Meantime the old hag, as before stated, had conducted Ellen to a parlour, where the young lady threw herself upon a sofa, her mind and body being alike fatigued with the events and anxieties of the evening.
"We meet again, Miss," said the old woman, lingering near the table, on which refreshments of several luxurious kinds were placed. "You came no more to visit me in the court; and yet I watched from a distance the brilliancy of your career. Ah! what fine things—what fine things I have introduced you to, since first I knew you."
"If you wish to serve me," said Ellen, "help me away from this place, and I will recompense you largely."
"For every guinea that you would give me to let you go, I shall receive two for keeping you in safe custody," returned the hag.
"Name the price that you are to have from your employer," cried Ellen; "and I will double it."
"That you cannot do. Miss. Besides, have I not your interests to consider? Do I not know what is good for you? I tell you that you may become a great lady—ride in a magnificent carriage—have fine clothes and sparkling jewels—and never know again what toil is. I should not be so squeamish if I were you."
"Silence, wretch!" cried Ellen, exasperated more at the cool language of calculation in which the old woman spoke, than with the prospects she held out and the arguments she used.
"Ah! Miss," resumed the hag, nothing discomfited, "I am not annoyed with you, for the harsh way in which you speak to me. I have seen too much of your stubborn beauties in my life to be abashed with a word. Lack-a-day! they all yield in time—they all yield in time!"

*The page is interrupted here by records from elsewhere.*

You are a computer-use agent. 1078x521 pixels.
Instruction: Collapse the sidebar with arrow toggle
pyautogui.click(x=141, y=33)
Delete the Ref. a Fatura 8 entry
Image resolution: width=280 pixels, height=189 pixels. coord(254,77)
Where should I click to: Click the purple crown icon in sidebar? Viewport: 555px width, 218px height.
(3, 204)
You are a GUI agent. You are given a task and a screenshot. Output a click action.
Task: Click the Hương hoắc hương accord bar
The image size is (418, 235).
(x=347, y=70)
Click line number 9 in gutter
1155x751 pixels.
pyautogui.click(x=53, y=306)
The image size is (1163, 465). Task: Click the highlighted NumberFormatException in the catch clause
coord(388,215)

And the old hag shook her head seriously, as if she had arrived at some great moral conclusion.
Ellen paid no attention to her.
"Ah! Miss," continued the hag, "I was once young like you—and as beautiful too, wrinkled and tanned as I now appear. But I was not such a fool to my own interests as you. I lived luxuriously for many, many years—God knows how many—I can't count them now—I don't like to think of those happy times. I ought to have saved money—much money; but I frittered it all away as quick as I got it. Now, do you take my advice: accept Mr. Greenwood's offers;—he is a handsome man, and pays like a prince."
The argument of the old hag was cut short by the entrance of the individual of whom she was just speaking.

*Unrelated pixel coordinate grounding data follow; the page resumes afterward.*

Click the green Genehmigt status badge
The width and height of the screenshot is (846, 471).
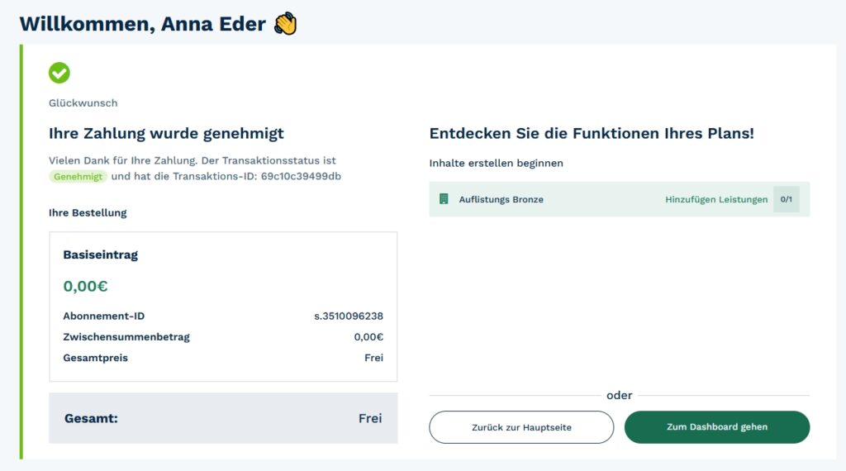tap(79, 177)
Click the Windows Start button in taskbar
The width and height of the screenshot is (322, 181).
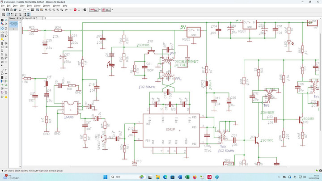tap(105, 177)
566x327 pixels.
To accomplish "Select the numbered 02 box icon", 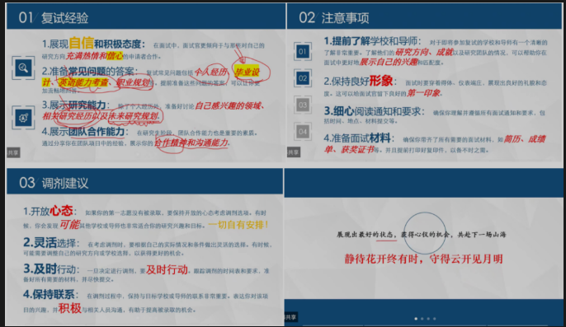I will tap(303, 78).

She left the room; and Ellen was now alone with Greenwood.
"Sir, are you the author of this cowardly outrage which has been perpetrated upon me?" demanded Ellen, rising from the sofa, and speaking in a firm but cold tone.
"Call it not an outrage, dearest Ellen—"
"It is nothing else, sir; and if you have one spark of honour left—one feeling of respect for the mother of your child," added Miss Monroe, sinking her voice, "you will allow me to depart without delay. On that condition I will forget all that has transpired this evening."
"My dear girl, you cannot think that I have taken all this trouble to be thwarted by a trifling obstacle at the end, or that I have merely had you brought hither to have the pleasure of letting you depart again after one minute's conversation. No, Ellen: listen to me! I have conceived a deep—profound—a fervent affection for you——"
"Cease this libertine's jargon, Mr. Greenwood," interrupted Ellen. "You must know that your sophistry cannot deceive me as it has done so many—many others."